Copps: Key Ingredient As A.I. Permeates Daily Life is Building Trust

The promise, and pitfalls, of artificial intelligence became more apparent in the last year, and for Dave Copps, founder of A.I. companies such as Brainspace and Hypergiant Sensory Sciences, the pace of adoption will only accelerate in 2019.

What can help to smooth the transition to our new machine learning-enabled future is an effort on the part of technologists to build trust between ourselves and these tools. One way to build that trust is efforts like Tim Berners-Lee’s “Contract for the Web,” he adds.

As part of Xconomy’s series of year-end posts, we asked Copps (pictured above) to reflect on the latest developments in the A.I. industry and how he sees things playing out in 2019. Here are some of the highlights of our e-mail exchange:

Xconomy: What trend or event defined your industry in 2018? What are the implications for 2019?

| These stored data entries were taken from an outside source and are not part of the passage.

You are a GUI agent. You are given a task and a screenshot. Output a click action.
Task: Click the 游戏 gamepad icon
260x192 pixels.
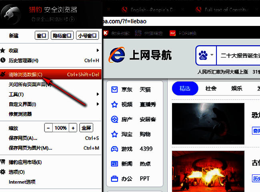[x=114, y=149]
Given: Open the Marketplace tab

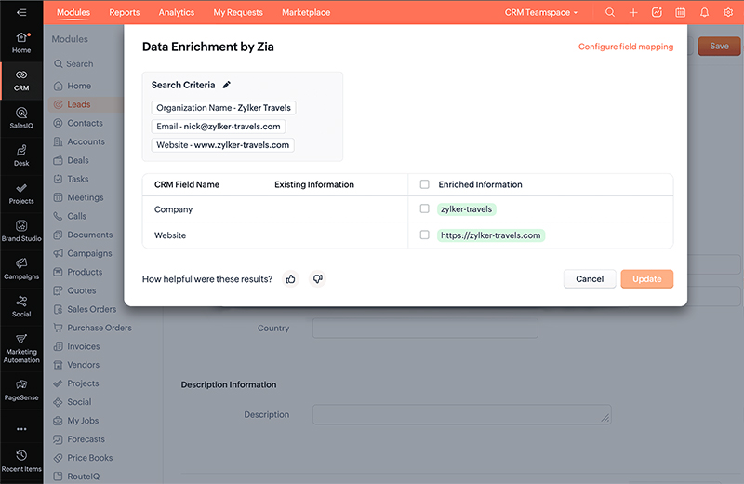Looking at the screenshot, I should [x=308, y=13].
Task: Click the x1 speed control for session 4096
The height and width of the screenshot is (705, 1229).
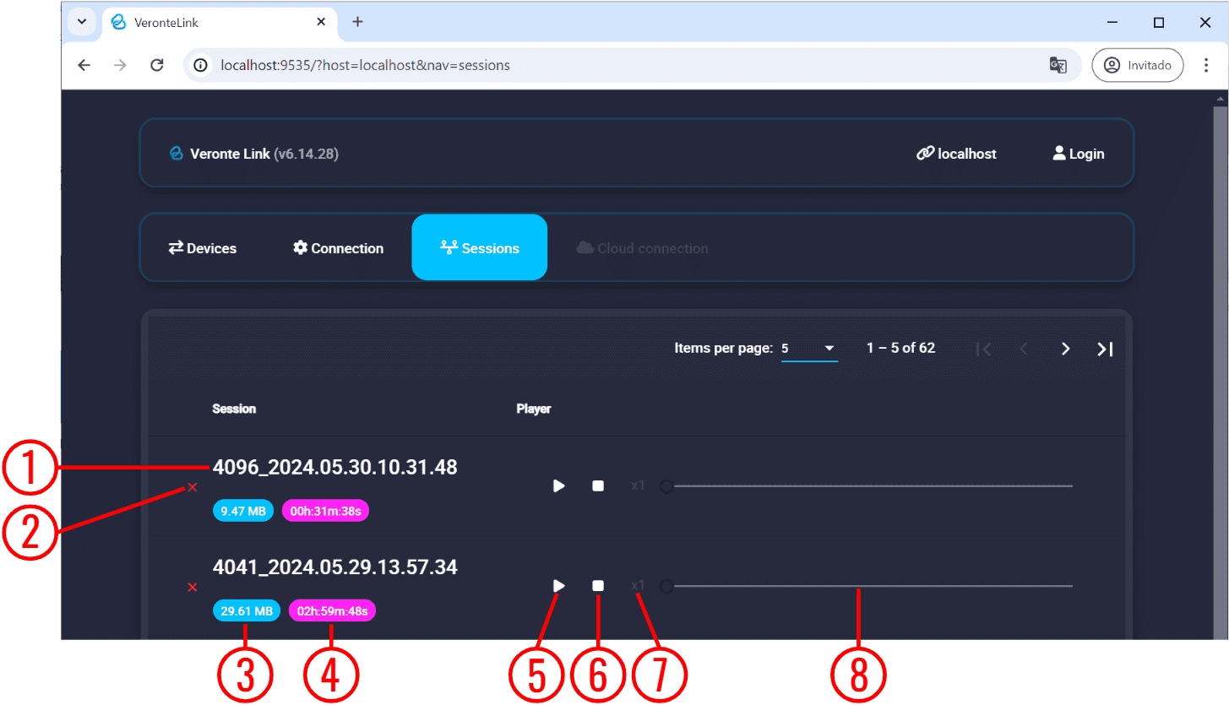Action: tap(638, 486)
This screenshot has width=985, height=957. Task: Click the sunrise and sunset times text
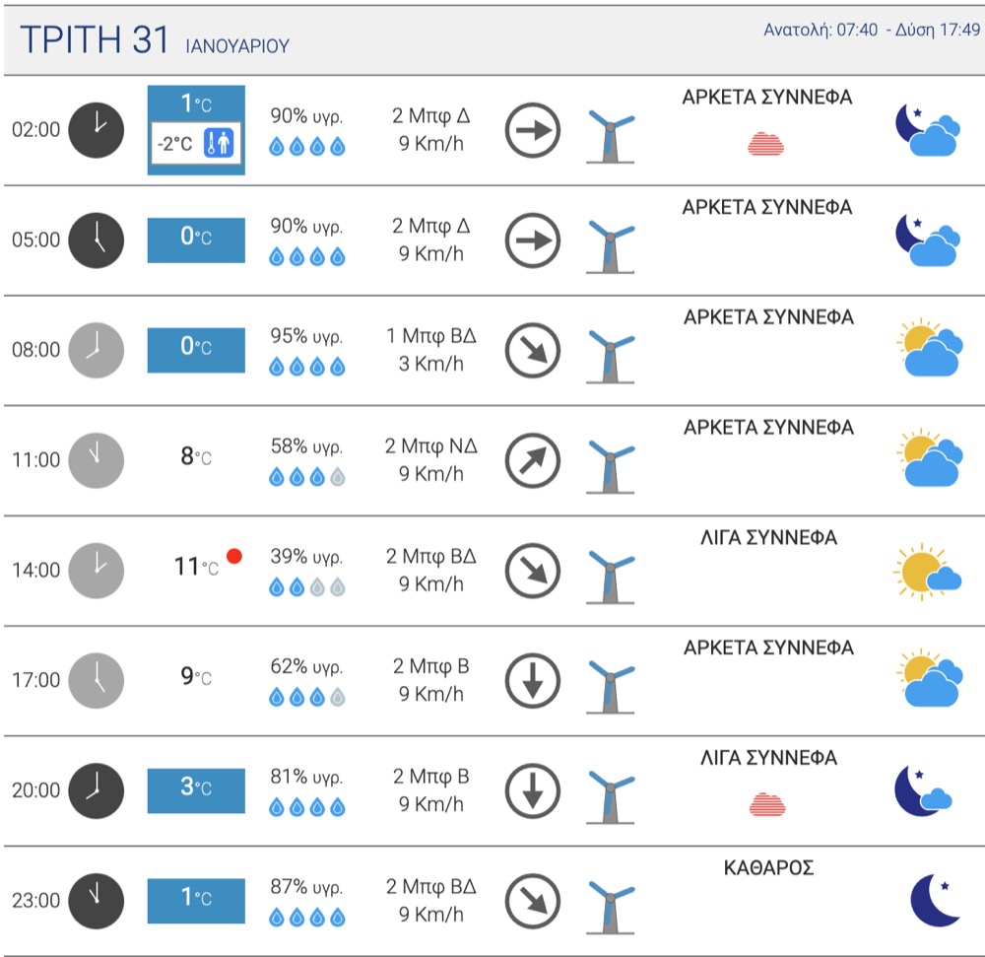[872, 30]
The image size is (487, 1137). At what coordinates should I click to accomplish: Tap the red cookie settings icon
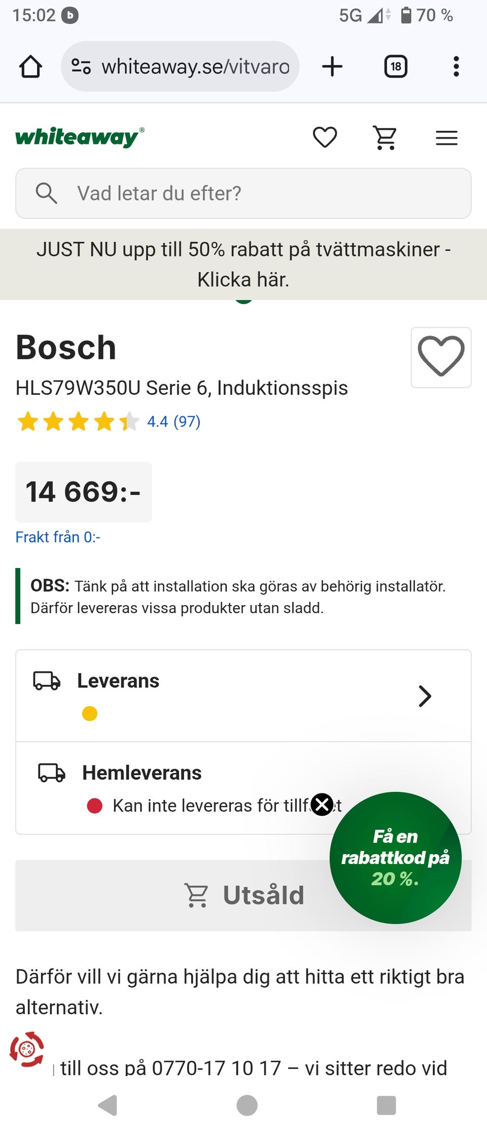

Dave Copps: Hypergiant Sensory Sciences is in the A.I. industry, and any way you slice it, A.I. had a coming out party in 2018. Technology and algorithms that have been theoretical in prior years went mainstream in 2018. I think 2019 will see an increase in the acceleration and adoption of A.I. as more and more industries will look to increase their levels of automation and augment the capabilities of their workers with A.I. I am especially interested in bringing A.I. into the physical world by teaching machines to see and sense the world more like we do.

X: What are the new technologies that make it harder for you to predict how well your startup (or your startup investment) might remain relevant, for a time long enough to succeed?

DC: I think the disruption going forward is all about increasing the levels of automation in our businesses. We are living in the age of abundance today, and the only way we can manage and thrive is by creating new strategies and technologies for automating automation. This will largely occur through our use of artificial intelligence and creating machines that can learn how to learn so we can elevate human productivity beyond many of the machine-like tasks being done today by people.

X: World Wide Web founder Tim Berners-Lee has proposed the formulation of a “Contract for the Web” to mitigate the impacts of tech companies on individual privacy, national and regional strife, and other domains. He is asking companies and others to help write it, and pledge to honor it. If you were helping to write the “Contract for the Web,” what provisions or principles would you propose? Would your company honor these principles?

DC: This may be the greatest question of our age. How will we evolve what it means to be human as machines and Web services continue to take over many of the tasks being done today by us? We will have to experience together what I’m calling an evolution of trust. As we transfer more and more of what we do every day over to machines, we will have to establish a level of trust in A.I. and emerging technology that we don’t have today. Berners-Lee’s Contract for the Web addresses this.

It’s interesting—we are the first civilization that has ever had to contemplate co-evolving with machines and technology. So, in a way, we are living in this experiment now, and while we don’t have the level of trust that we need to go forward with this evolution, we will bridge to that trust by creating contracts like this.

It’s already happening today. We all use maps, Alexa, Siri, Cortana, and other narrow A.I.s in our everyday lives, and we trust them to do what they are tasked to do. As we become more and more comfortable with A.I.-led automation, we will evolve to trust A.I. The question is how far will we allow technology to penetrate our lives and our experience of our lives? I don’t know … let’s see what happens!

Author: Angela Shah

Angela Shah was formerly the editor of Xconomy Texas. She has written about startups along a wide entrepreneurial spectrum, from Silicon Valley transplants to Austin transforming a once-sleepy university town in the '90s tech boom to 20-something women defying cultural norms as they seek to build vital IT infrastructure in a war-torn Afghanistan. As a foreign correspondent based in Dubai, her work appeared in The New York Times, TIME, Newsweek/Daily Beast and Forbes Asia. Before moving overseas, Shah was a staff writer and columnist with The Dallas Morning News and the Austin American-Statesman. She has a Bachelor's of Journalism from the University of Texas at Austin, and she is a 2007 Knight-Wallace Fellow at the University of Michigan. With the launch of Xconomy Texas, she's returned to her hometown of Houston.